SUPPLIED ENTRIES —
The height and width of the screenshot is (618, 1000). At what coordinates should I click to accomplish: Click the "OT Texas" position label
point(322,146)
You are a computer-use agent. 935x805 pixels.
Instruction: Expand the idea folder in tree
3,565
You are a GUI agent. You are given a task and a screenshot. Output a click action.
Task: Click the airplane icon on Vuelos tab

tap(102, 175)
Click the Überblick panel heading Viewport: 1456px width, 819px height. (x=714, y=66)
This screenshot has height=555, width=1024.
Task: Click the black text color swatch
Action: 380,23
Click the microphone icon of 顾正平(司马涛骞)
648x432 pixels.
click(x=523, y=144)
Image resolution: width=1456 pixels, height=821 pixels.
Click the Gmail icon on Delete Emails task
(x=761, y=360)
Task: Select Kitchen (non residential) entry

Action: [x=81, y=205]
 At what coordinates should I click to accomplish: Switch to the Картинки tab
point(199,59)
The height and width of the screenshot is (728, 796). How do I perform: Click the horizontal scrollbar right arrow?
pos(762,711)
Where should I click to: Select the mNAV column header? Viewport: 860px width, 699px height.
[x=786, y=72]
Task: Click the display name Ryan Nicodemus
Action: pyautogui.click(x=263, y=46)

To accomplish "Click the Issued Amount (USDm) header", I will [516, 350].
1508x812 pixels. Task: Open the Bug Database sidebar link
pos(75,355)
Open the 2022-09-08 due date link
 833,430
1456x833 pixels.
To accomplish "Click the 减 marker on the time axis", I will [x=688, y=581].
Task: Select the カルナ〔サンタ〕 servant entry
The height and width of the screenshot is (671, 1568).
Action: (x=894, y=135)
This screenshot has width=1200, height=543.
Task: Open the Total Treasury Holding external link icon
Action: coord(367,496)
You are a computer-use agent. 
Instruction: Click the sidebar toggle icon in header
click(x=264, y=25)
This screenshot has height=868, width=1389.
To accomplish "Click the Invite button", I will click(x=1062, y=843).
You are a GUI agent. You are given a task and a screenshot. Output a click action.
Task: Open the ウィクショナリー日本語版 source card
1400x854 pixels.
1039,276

DO THIS —
Please identify each row above that contains the string "Instruction", matching case exactly, and copy those rows out in full.

TASK OUTPUT —
Instruction: Expand the idea folder in tree
Instruction: Click the sidebar toggle icon in header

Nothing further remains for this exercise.